An exquisite Edo period Sanju Kannon Bosatsu, standing on an original lotus pedestal, above a newer hexagon-shaped lacquer stand, with her two upper fore-hands in the Anjali Mudra, and lower fore-hands are holding a vase of nectar by her waist; of the twenty-two hands to her sides, a trident and a shakujo staff held in two hands. She has a benign young girl profile, downward cast eyes, and a slight smile. Above the superb rendering of the pious youthful features, she wears a jeweled copper crown, with a halo mounted to the back and a few jewels since missing. There are some filled crack lines and regilding both in the hands and face. Despite these minor imperfections, the symmetry and figure are in a firm and good condition. There's a marvel of subtlety emitting deep feelings and inspiring compassion in this rare Thousand-armed Bosatsu.
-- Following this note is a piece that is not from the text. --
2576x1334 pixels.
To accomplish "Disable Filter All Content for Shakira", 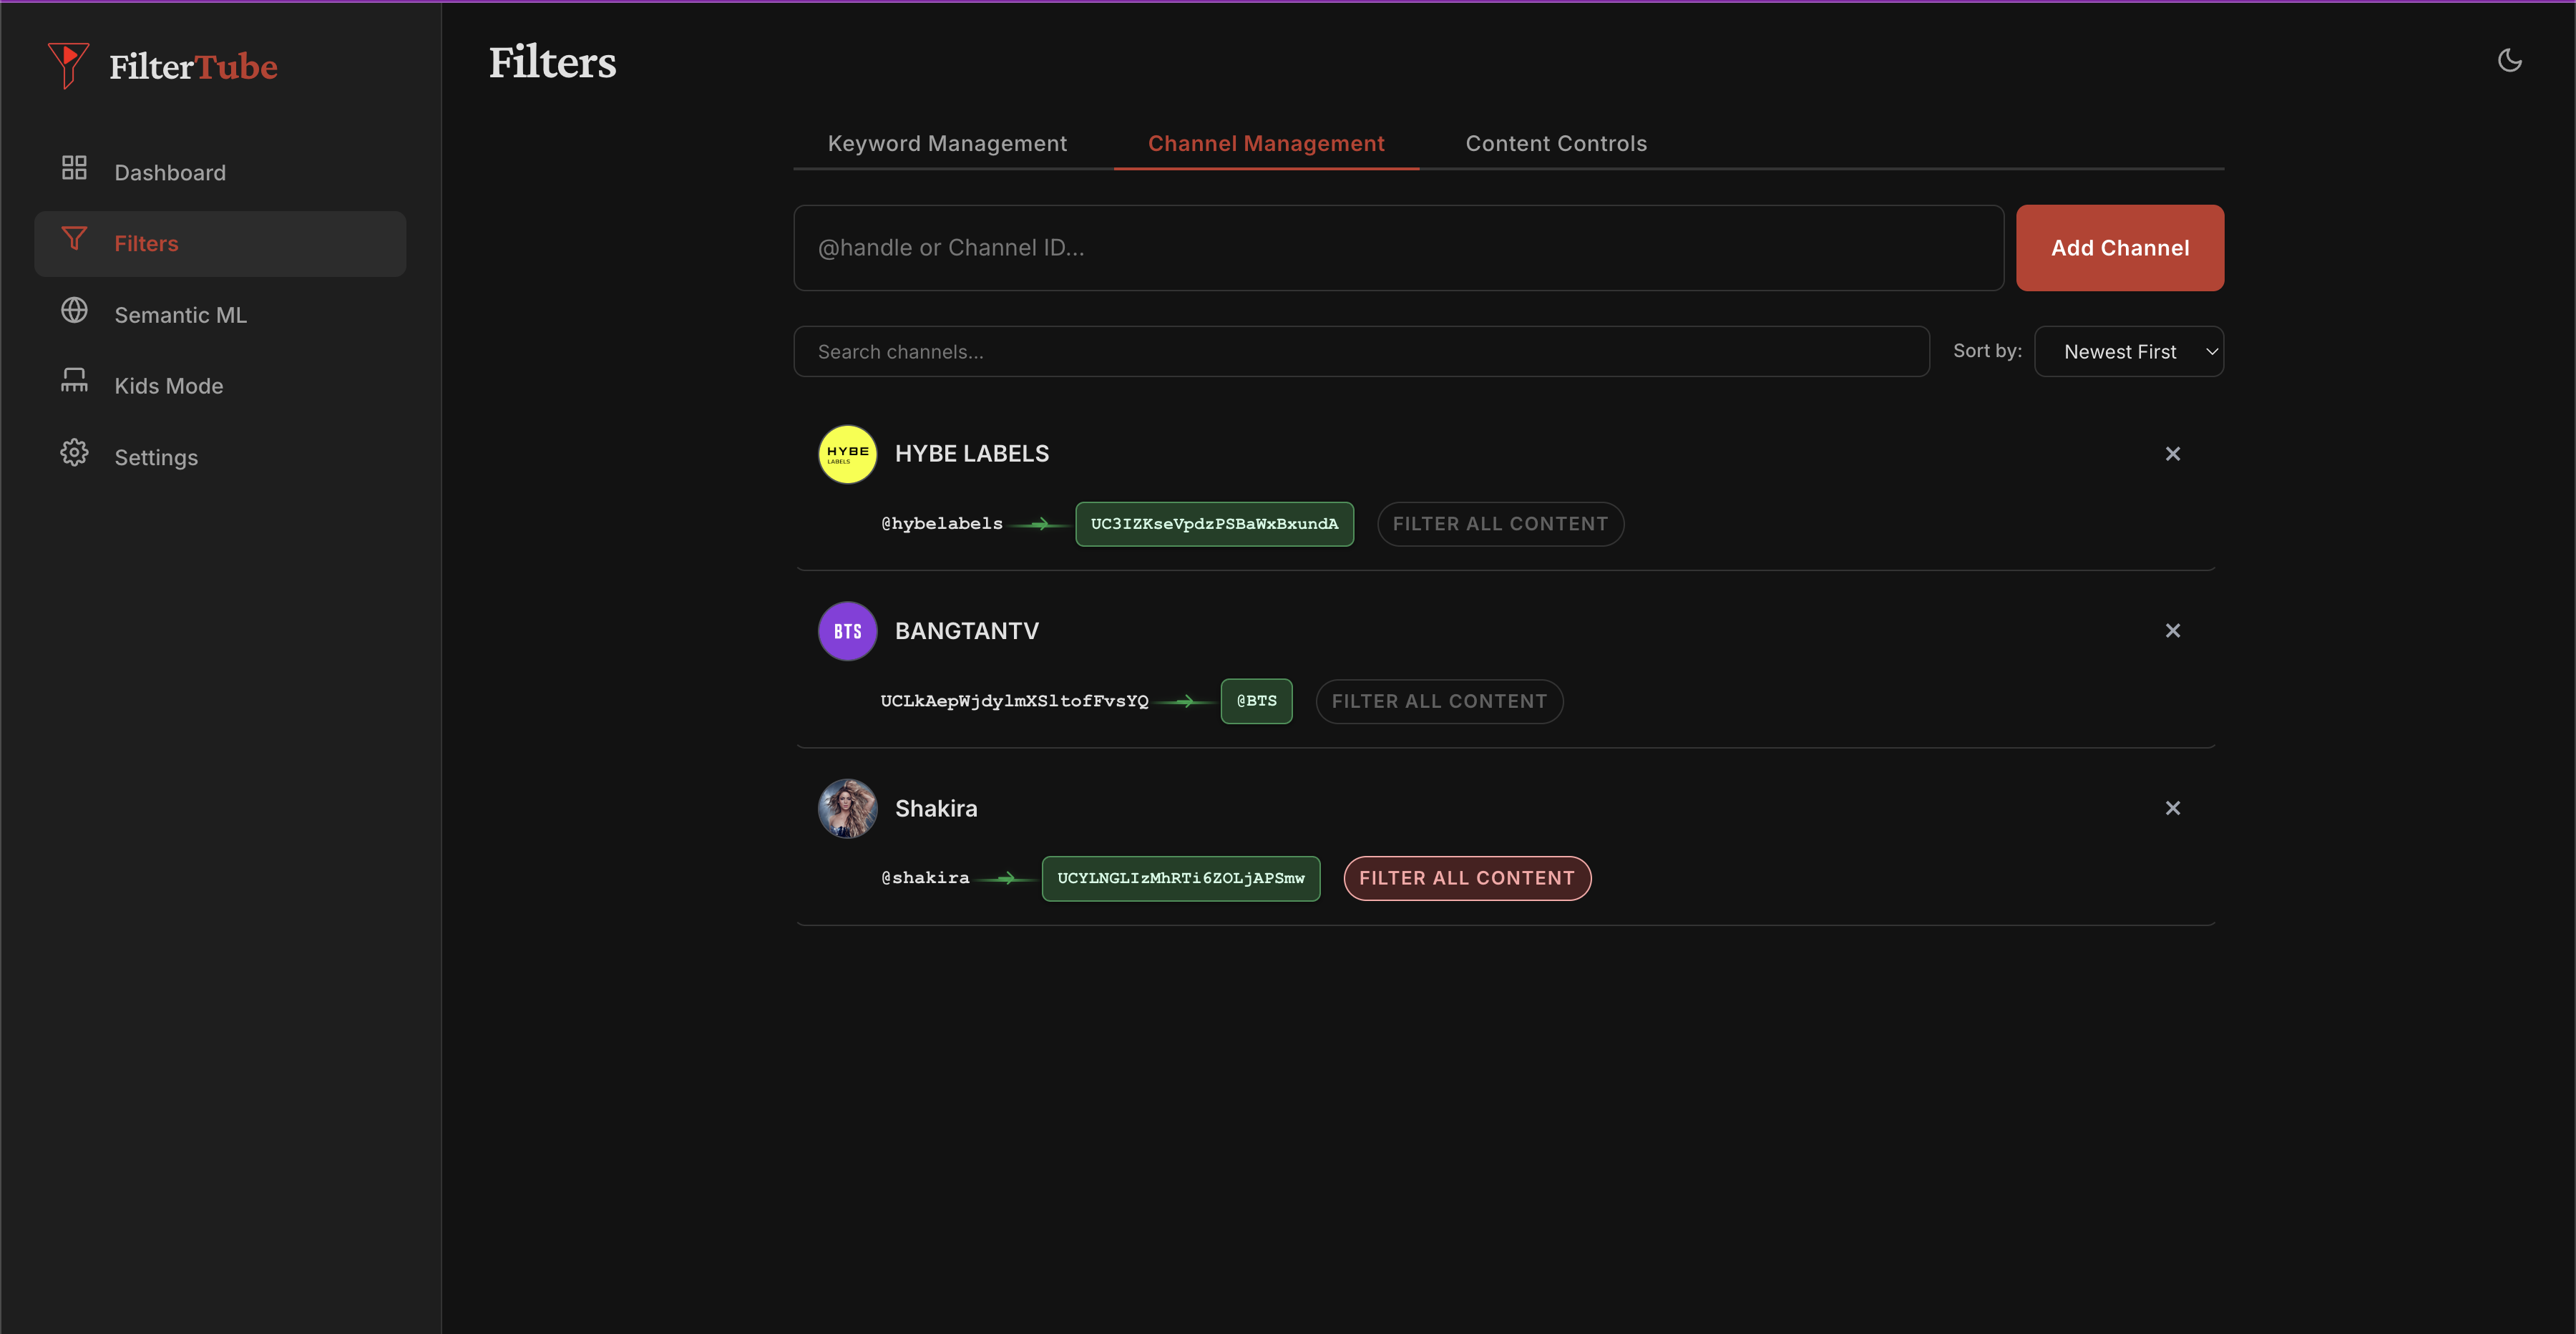I will (1466, 878).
Avalokitesvara is a Sanskrit term that translates as the Lord Who Regards All. Most scholars believe he was originated in India, and proliferated to China and Japan as the Goddess of Compassion in the 7th century. Her name Kannon 観音 (Chinese: Guan Yin ), translates as "The One Who Hears the Cries of the World." As stated in the Lotus Sutra 妙法蓮華経 (Myoho Renge Kyo), Kannon has 33 different manifestations. Senju Kannon is the esoteric Bodhisattva with a Thousand Arms. She protects sentient beings in the six realms of karmic samsara. In the single most commonly recited and studied scripture in East Asian Buddhism, Kannon famously stated in the Heart Sutra 心經, "Form is emptiness (Sunyata). Emptiness is form". She teaches the fundamental Buddhist teachings such as the Four Noble Truths that none of these notions apply in emptiness. This teaching is the essence of the compassionate Kannon — to aid those in difficulty in the earthly realm and help them achieve salvation.